Stored data:
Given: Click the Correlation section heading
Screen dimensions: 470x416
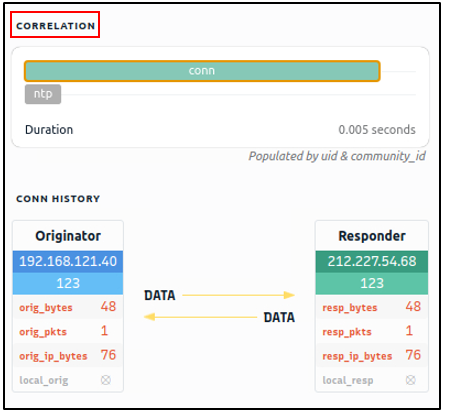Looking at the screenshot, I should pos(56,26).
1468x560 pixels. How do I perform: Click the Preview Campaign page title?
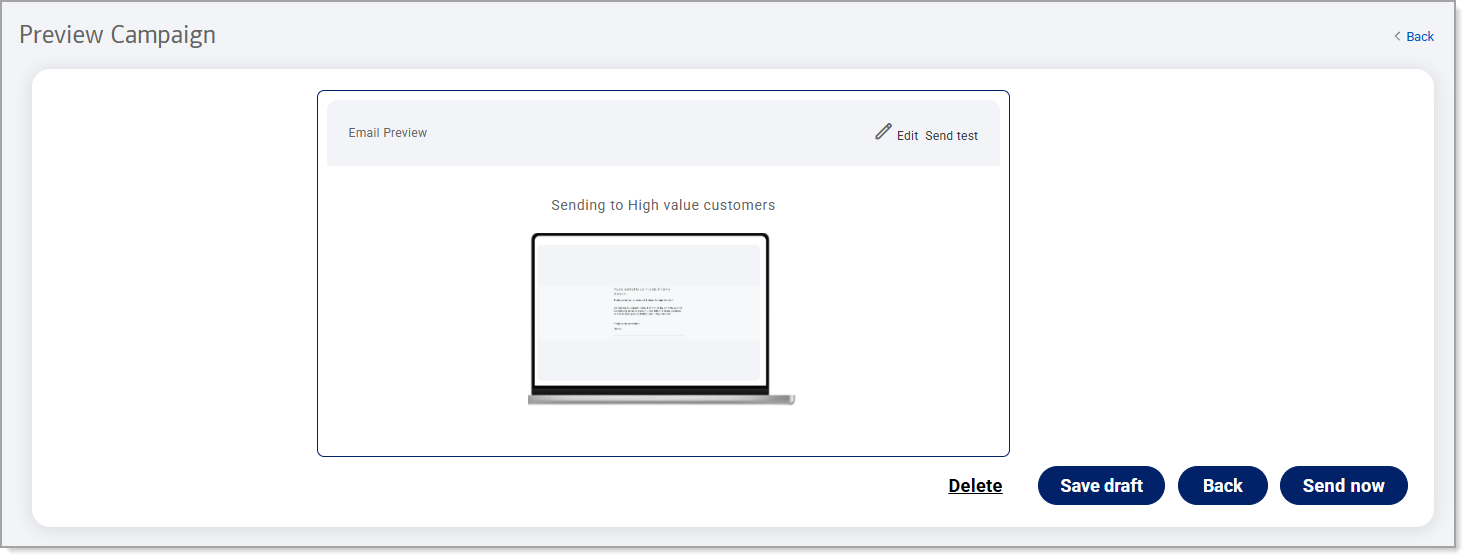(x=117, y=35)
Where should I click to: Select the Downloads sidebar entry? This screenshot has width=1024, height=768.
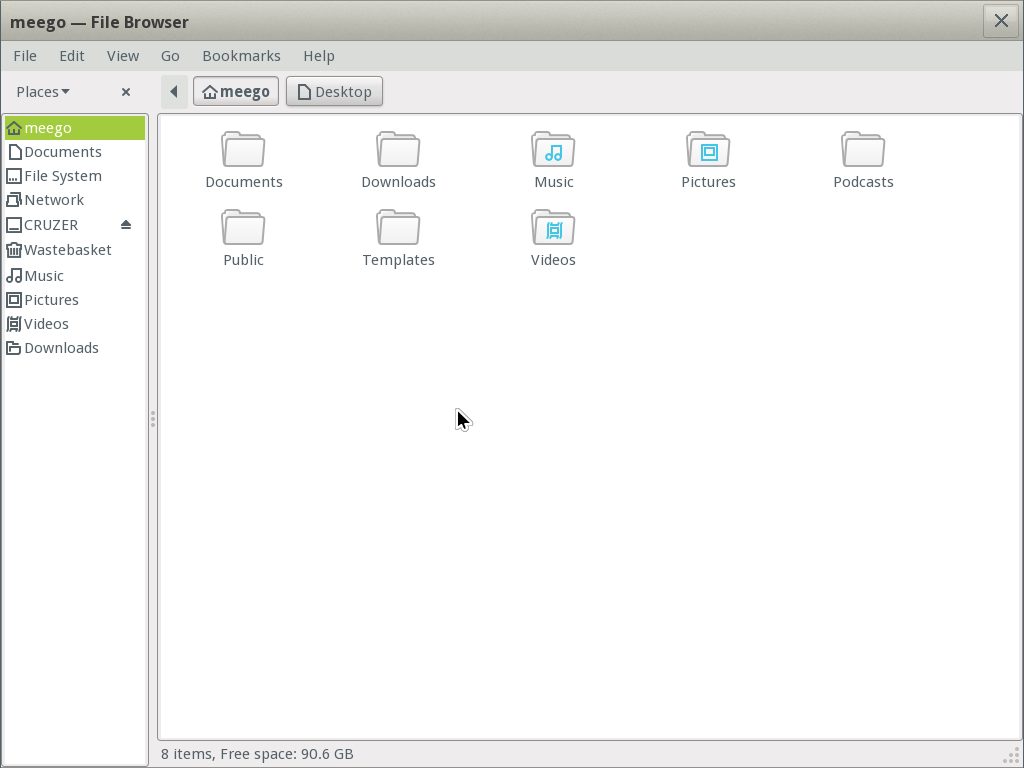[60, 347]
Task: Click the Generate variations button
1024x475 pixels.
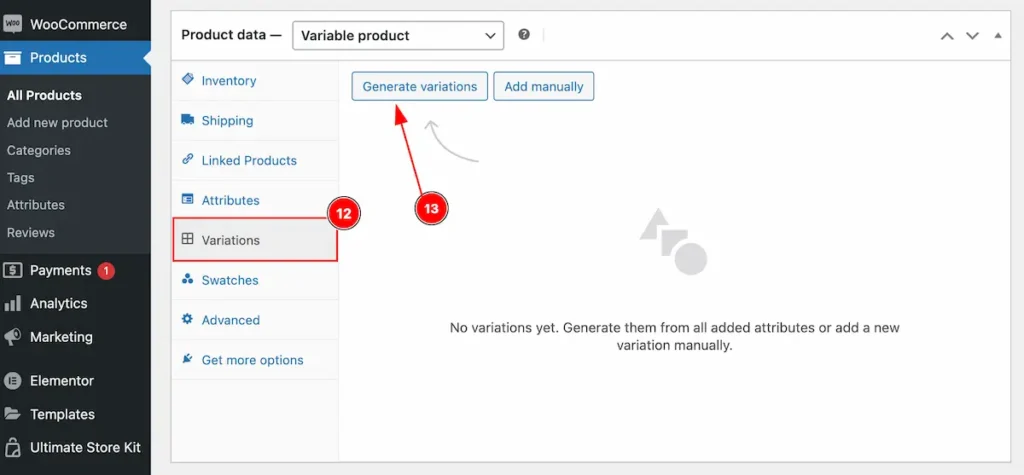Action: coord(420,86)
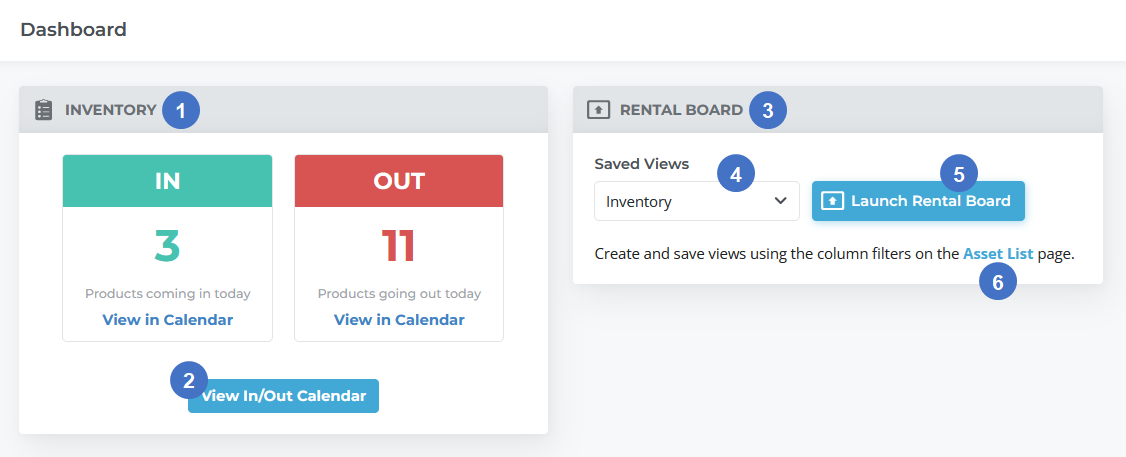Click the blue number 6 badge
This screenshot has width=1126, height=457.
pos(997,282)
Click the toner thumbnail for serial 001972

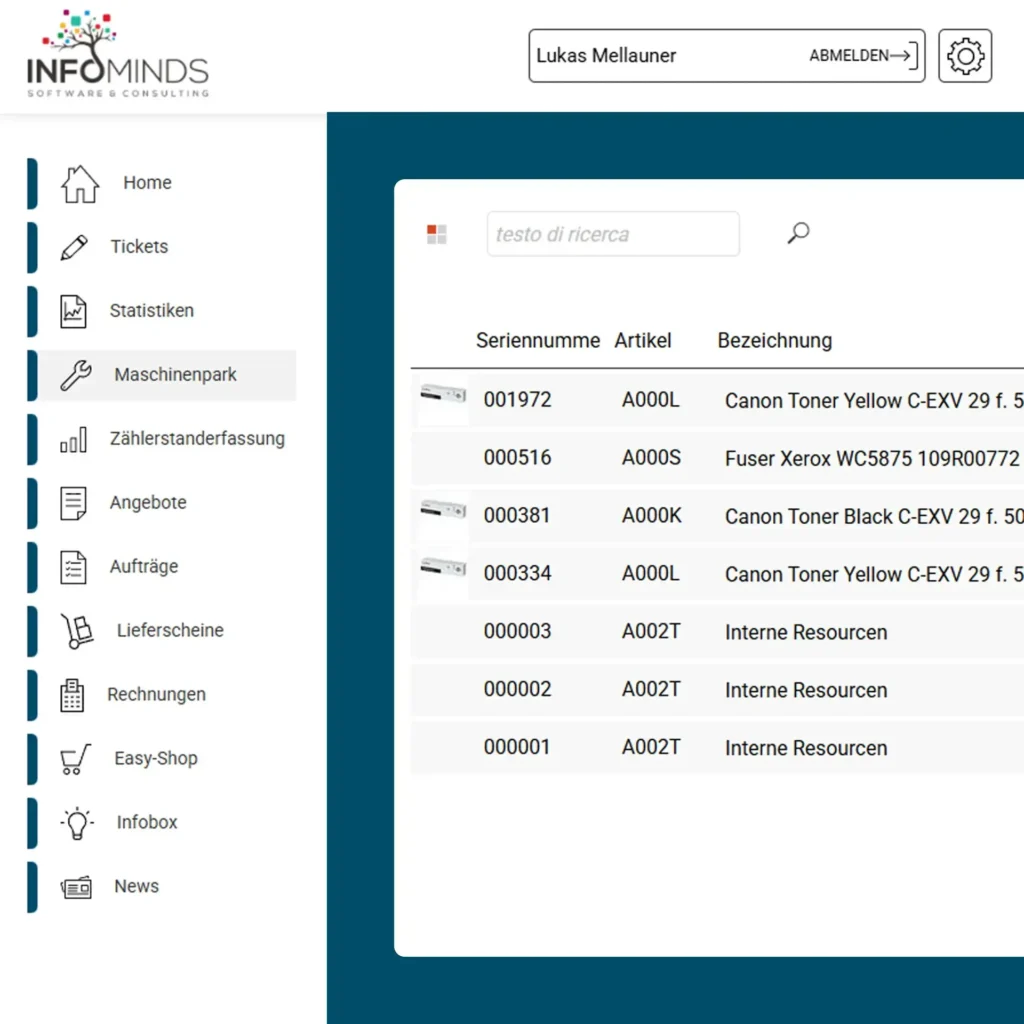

Work item:
Please print all of the records above exactly, omitting each picture.

Your response:
Given: Click the Correlation section heading
Screen dimensions: 470x416
Looking at the screenshot, I should pos(56,26).
1468x560 pixels. How do I perform: Click the Preview Campaign page title?
(x=117, y=35)
Where should I click to: Select the Downloads sidebar entry? This screenshot has width=1024, height=768.
[60, 347]
Task: Click the Generate variations button
1024x475 pixels.
Action: coord(420,86)
Click the blue number 6 badge
This screenshot has width=1126, height=457.
pos(997,282)
Click the toner thumbnail for serial 001972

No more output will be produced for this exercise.